[fpc-devel] Threading support and C library under Linux/Unix

Florian Klaempfl florian at freepascal.org
Thu Jun 24 10:02:21 CEST 2010


Michael Schnell schrieb:
> On 06/23/2010 05:35 PM, Daniƫl Mantione wrote:
>> It's a non-issue. If you set a thread realtime you know what you are
>> doing and can take care you give up the CPU when feasible, or you
>> simply don't enter mutuxes shared with non-realtime threads.
> 
> I don't agree.
> 
> If the RTL provides a method, it should be working and not unavoidably
> create a dead lock, even if a thread is set to a realtime priority.
> Moreover Thread Synchronization using FUTEX (via TCriticalSection)
> (implementing this directly in the RTL instead of using libc is what is
> being discussed right now here) is especially useful in a "realtime"
> system, as it improves the performance of the threaded application.
> 
> Moreover the current implementation is not optimal at all even in a
> system with time-slices. 

Tell this the writers of the cpu architecture manuals.

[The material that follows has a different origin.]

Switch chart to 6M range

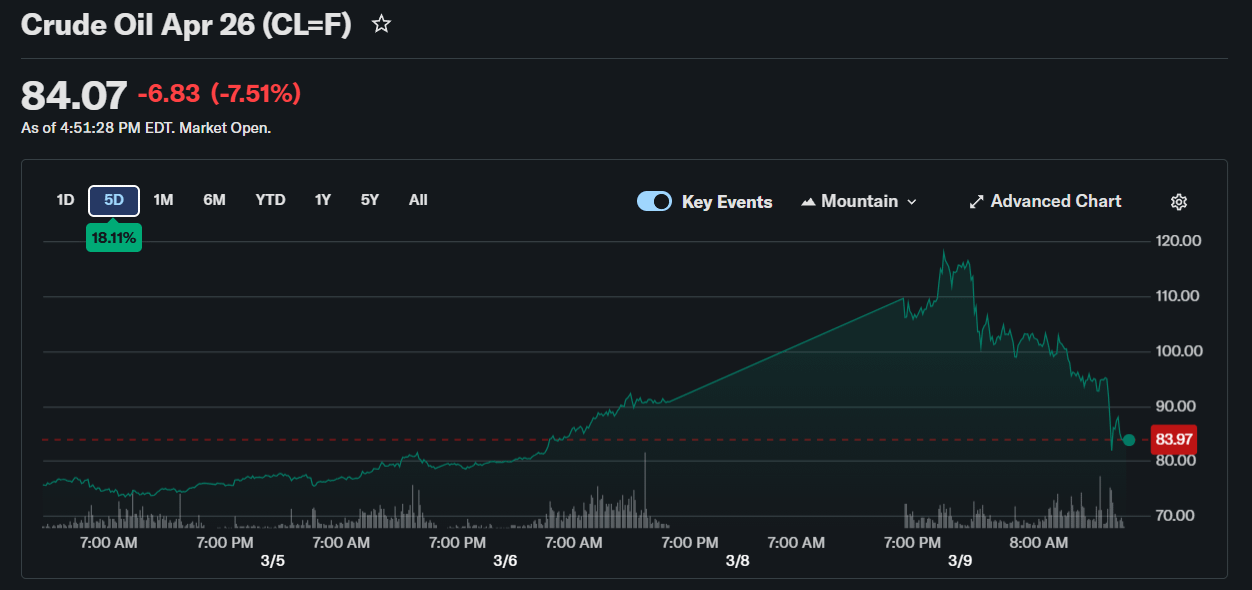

> If there is no other way with this arch but an
> active spinning lock, the blocked thread should at least give up it's
> current time slice before retrying to get the lock, so that the blocking
> thread can work and release the lock. otherwise (in a single CPU system)
> the resting part of the time slice is deterministically wasted.

Well, yes, you shouldn't simply use locked operations in a single cpu
environment, your application should provide different algorithms for
single and multi cpu/threaded environments if the application really
contains speed critical code requiring locking. This is why FPC uses
inclocked/declocked for fast reference counting.